THE DATA:
---

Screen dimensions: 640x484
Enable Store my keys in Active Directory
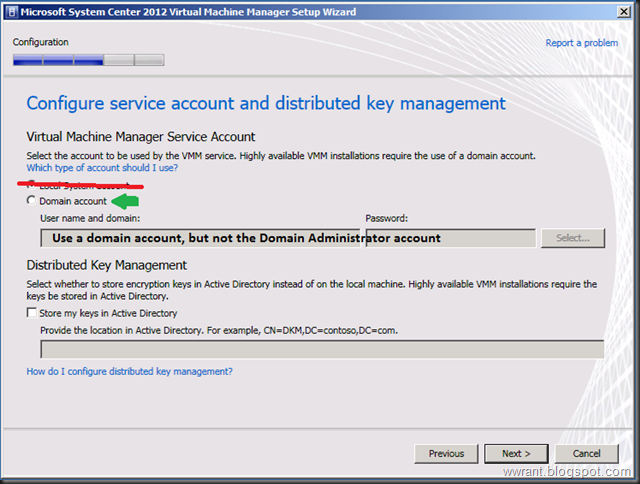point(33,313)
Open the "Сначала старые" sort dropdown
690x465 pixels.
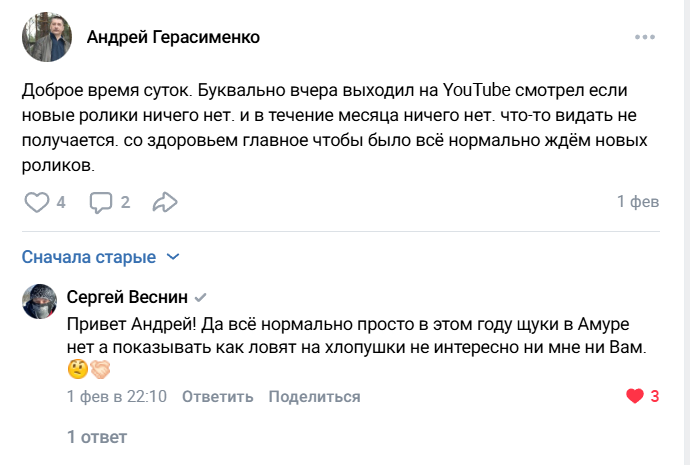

---

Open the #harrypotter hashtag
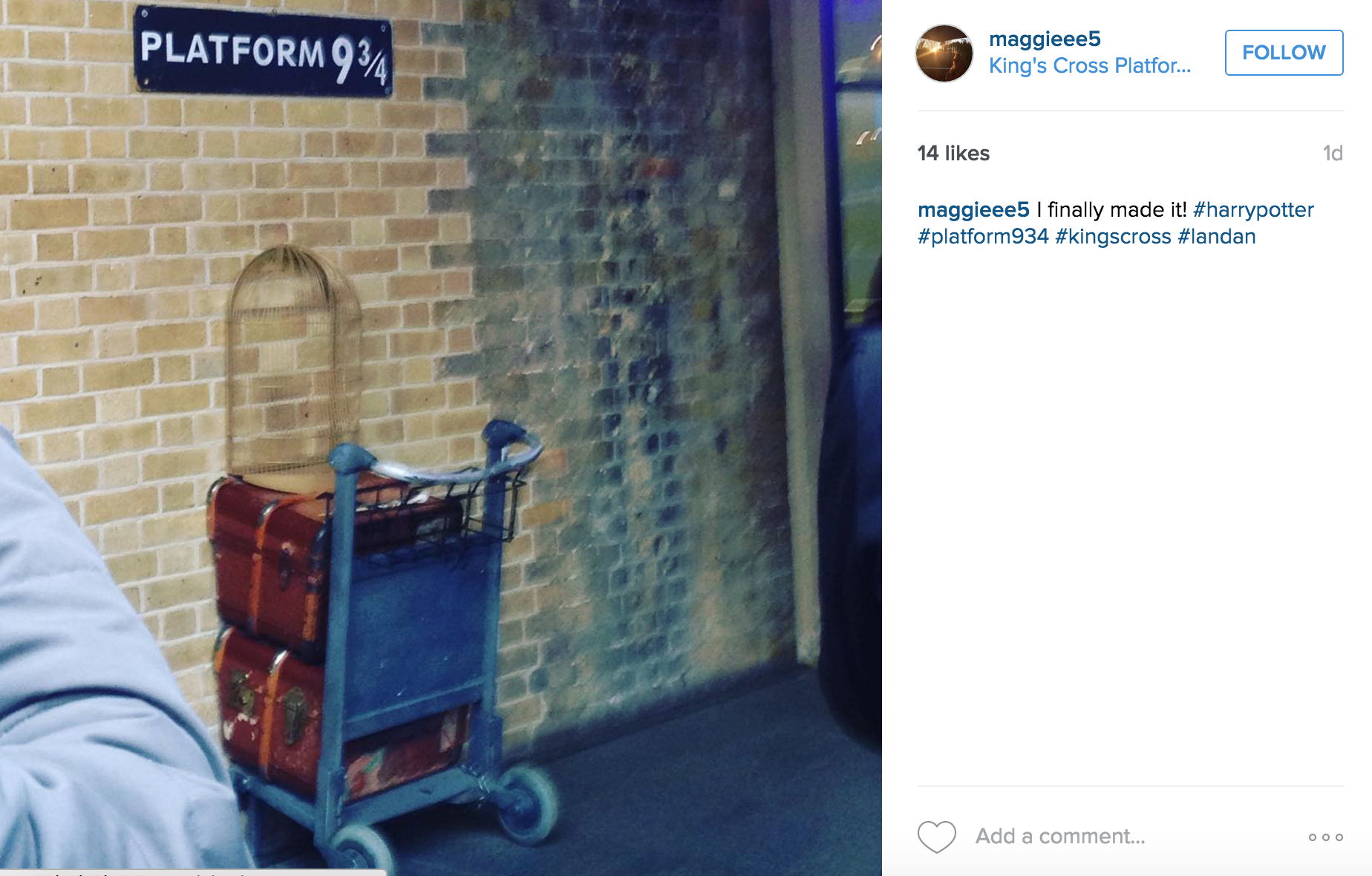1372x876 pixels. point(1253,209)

---

ACTIVITY:
From the records above, transcribe only the stretch from the line with "Screen dimensions: 640x484" through the line with "690x465 pixels.", keeping both ends. Omit pictures.

SOLUTION:
Screen dimensions: 640x484
Enable Store my keys in Active Directory
point(33,313)
Open the "Сначала старые" sort dropdown
690x465 pixels.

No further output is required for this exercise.